**Task:** Using the material below, tally each line with the string "agent" and report only the total.

Start of Data under study

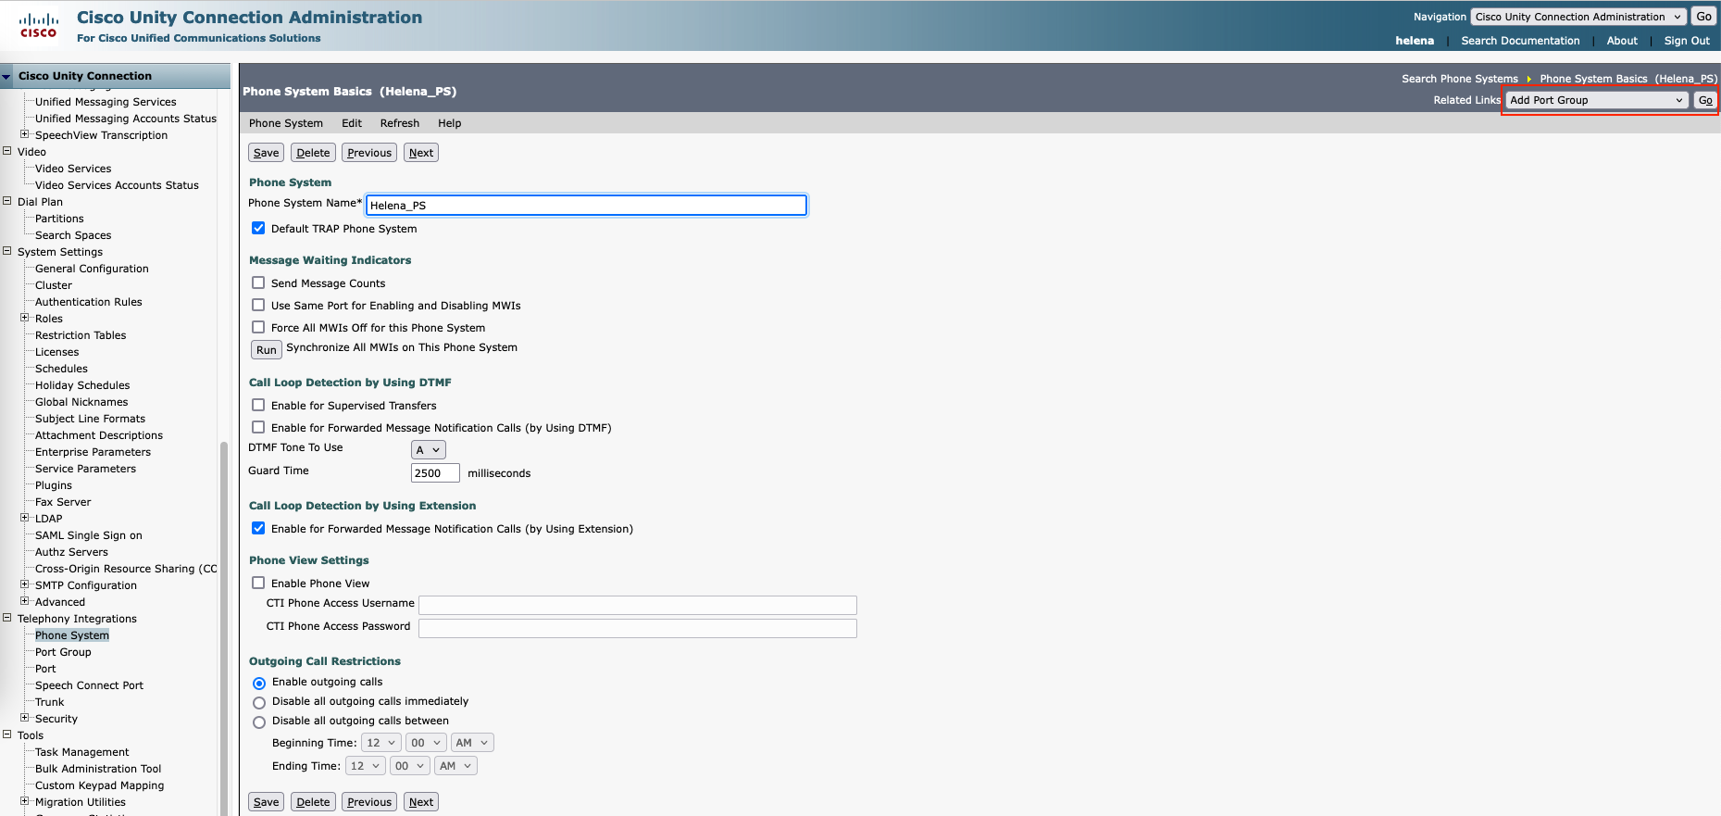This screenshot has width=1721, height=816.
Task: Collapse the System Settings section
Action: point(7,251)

End of Data under study
Start of Data under study

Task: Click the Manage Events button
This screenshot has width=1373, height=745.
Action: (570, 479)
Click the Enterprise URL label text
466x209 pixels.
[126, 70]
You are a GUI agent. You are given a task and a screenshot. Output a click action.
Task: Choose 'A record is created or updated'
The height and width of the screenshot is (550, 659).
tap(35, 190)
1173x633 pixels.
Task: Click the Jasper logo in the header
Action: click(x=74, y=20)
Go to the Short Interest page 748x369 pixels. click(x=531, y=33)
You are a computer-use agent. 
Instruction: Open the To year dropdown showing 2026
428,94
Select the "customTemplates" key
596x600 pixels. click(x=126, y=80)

End of Data under study

**Solution to this problem:** 2